▼

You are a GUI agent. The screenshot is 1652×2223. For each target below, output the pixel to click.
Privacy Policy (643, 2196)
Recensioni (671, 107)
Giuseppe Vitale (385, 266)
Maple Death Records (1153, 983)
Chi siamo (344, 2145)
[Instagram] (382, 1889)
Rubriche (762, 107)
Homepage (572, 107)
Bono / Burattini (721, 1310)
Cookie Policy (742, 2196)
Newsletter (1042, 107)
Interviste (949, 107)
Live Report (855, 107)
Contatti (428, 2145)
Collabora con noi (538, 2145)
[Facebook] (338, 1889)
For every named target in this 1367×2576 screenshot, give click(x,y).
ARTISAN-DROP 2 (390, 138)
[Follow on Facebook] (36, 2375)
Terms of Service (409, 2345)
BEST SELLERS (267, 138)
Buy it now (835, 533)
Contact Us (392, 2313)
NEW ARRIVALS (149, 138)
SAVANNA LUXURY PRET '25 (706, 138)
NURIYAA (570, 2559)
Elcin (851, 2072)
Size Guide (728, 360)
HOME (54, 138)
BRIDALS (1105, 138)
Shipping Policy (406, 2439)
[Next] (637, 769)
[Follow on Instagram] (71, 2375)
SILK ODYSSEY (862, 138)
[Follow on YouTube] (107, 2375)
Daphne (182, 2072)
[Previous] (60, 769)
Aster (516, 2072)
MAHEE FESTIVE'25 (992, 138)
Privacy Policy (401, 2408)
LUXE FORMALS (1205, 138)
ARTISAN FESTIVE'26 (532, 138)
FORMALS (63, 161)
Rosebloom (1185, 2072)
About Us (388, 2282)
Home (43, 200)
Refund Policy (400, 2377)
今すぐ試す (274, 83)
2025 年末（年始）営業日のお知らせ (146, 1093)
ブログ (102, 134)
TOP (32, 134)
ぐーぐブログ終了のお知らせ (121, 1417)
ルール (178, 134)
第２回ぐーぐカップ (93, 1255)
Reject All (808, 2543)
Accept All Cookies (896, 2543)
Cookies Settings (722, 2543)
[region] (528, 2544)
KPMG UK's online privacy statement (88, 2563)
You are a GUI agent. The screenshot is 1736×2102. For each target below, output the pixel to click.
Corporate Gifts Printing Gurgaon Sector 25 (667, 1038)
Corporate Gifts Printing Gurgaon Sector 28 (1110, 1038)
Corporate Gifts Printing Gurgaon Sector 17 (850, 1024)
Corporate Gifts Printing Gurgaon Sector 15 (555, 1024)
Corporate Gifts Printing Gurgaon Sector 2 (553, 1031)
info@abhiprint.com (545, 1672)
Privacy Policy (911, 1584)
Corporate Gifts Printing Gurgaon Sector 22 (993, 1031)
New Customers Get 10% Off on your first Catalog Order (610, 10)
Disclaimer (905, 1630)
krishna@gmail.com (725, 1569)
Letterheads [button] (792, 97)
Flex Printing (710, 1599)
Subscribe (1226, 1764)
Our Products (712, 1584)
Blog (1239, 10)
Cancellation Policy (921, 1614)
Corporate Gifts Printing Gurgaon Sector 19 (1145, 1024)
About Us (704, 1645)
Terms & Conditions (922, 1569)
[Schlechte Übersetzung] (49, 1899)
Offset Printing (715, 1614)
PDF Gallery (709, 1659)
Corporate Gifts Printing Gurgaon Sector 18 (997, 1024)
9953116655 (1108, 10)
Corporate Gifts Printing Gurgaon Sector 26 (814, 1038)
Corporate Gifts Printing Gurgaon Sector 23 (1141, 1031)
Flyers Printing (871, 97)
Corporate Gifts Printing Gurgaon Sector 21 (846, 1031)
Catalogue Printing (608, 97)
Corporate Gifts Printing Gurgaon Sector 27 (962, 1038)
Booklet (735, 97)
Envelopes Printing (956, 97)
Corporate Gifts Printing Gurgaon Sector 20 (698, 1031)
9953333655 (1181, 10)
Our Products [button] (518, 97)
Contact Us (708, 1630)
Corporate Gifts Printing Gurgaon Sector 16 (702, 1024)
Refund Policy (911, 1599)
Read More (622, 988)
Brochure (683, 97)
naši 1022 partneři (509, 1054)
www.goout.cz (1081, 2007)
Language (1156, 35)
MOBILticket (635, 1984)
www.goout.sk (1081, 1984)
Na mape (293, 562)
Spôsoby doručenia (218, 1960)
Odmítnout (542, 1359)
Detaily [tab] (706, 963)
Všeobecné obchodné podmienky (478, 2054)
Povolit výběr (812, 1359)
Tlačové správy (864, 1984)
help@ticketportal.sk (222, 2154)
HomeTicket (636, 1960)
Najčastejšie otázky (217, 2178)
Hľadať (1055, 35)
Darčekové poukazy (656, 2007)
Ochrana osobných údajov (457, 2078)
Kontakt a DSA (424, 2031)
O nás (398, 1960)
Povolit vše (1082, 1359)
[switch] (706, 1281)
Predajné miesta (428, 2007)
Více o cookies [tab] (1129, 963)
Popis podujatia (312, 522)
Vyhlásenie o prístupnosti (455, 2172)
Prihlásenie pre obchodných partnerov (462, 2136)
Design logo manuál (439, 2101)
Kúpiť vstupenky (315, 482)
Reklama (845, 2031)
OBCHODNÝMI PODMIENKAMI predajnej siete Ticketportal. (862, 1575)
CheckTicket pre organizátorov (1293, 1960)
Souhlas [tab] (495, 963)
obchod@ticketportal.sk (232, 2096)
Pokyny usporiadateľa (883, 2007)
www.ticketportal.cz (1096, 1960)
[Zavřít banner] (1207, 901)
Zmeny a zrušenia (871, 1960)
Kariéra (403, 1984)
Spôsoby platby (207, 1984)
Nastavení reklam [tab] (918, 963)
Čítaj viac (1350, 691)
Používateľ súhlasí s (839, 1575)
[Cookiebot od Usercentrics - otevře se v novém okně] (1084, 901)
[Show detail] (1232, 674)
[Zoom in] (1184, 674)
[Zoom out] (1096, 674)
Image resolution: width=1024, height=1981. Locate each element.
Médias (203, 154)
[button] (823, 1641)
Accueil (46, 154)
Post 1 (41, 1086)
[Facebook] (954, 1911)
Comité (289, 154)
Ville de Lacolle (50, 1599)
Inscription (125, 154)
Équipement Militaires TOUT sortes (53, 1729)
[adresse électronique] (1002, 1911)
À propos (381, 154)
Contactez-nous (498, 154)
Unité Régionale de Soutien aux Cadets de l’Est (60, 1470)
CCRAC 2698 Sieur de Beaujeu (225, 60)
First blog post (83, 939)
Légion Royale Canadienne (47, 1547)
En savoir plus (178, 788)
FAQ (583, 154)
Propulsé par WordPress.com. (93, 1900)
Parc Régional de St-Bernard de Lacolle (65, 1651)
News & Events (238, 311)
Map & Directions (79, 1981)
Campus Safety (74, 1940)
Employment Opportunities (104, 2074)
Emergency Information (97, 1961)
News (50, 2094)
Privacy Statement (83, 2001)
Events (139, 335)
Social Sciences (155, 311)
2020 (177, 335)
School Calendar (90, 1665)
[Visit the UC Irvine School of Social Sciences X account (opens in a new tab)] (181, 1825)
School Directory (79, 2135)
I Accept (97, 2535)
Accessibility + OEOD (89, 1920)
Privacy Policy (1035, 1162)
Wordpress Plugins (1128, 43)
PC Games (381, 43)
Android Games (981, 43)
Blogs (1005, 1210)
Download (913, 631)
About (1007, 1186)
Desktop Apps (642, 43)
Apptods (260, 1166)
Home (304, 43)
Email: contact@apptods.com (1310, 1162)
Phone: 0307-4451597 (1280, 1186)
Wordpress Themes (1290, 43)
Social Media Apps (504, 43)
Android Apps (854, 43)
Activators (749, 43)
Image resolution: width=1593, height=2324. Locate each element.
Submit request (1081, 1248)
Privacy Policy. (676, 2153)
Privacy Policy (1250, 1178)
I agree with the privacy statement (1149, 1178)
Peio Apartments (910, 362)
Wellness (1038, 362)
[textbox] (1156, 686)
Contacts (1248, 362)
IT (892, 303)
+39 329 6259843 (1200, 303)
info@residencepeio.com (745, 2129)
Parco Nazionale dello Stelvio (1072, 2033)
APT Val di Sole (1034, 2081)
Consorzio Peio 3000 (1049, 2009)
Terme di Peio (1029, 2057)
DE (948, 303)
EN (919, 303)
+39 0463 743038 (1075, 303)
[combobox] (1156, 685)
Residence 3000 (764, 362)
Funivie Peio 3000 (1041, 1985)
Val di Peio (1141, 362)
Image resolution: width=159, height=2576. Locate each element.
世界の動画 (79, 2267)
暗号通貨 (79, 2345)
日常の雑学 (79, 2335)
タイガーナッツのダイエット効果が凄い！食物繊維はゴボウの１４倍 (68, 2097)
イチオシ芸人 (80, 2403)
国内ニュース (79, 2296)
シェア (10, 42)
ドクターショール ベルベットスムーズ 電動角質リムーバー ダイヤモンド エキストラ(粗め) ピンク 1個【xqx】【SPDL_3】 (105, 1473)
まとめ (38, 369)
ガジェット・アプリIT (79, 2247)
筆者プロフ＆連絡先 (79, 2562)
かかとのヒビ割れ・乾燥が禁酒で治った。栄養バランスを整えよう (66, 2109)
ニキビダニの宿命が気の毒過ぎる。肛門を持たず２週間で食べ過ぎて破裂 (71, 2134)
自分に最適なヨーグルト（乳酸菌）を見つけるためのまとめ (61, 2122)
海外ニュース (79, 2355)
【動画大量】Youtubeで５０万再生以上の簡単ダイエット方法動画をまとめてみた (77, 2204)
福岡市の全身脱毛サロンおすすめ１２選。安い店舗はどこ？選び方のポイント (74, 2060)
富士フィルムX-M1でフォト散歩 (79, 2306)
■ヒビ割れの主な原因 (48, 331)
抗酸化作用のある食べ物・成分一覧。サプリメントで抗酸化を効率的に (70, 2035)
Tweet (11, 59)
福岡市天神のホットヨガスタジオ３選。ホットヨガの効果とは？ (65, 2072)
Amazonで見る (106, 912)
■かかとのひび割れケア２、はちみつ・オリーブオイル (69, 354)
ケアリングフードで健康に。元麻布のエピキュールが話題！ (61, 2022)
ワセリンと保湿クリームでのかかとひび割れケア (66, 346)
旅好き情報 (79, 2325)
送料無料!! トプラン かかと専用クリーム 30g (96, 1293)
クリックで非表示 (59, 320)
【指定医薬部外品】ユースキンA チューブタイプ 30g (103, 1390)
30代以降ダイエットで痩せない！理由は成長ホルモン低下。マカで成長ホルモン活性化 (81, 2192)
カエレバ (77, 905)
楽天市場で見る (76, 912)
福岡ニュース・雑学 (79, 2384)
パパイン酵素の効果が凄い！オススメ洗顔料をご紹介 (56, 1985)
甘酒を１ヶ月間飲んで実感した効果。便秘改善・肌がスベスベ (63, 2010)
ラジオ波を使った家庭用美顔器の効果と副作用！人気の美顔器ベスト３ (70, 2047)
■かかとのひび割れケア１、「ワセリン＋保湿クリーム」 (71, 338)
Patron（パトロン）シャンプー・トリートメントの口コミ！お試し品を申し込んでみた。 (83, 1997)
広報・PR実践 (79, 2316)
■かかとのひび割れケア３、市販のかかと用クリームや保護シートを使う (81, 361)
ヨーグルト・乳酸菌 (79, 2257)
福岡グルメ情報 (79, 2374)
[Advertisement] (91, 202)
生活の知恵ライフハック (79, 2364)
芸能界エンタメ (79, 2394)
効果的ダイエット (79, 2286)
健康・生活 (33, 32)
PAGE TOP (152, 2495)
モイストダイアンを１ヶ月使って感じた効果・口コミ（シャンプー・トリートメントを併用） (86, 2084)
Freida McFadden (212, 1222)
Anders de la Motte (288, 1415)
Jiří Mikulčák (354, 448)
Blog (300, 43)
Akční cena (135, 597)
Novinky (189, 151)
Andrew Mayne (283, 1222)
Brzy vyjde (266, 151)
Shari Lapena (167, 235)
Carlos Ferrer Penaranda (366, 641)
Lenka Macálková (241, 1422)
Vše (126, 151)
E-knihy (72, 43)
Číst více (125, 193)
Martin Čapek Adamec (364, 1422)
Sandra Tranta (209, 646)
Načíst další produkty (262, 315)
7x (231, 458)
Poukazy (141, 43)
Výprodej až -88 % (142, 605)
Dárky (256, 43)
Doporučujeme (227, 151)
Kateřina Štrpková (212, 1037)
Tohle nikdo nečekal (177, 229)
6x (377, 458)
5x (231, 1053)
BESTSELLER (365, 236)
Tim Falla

▲

**Task instructions:** Extract exactly and only the lines above from the line containing "Vše (126, 151)" through the line containing "Doporučujeme (227, 151)", both end lines included.

**Answer space:**
Vše (126, 151)
E-knihy (72, 43)
Číst více (125, 193)
Martin Čapek Adamec (364, 1422)
Sandra Tranta (209, 646)
Načíst další produkty (262, 315)
7x (231, 458)
Poukazy (141, 43)
Výprodej až -88 % (142, 605)
Dárky (256, 43)
Doporučujeme (227, 151)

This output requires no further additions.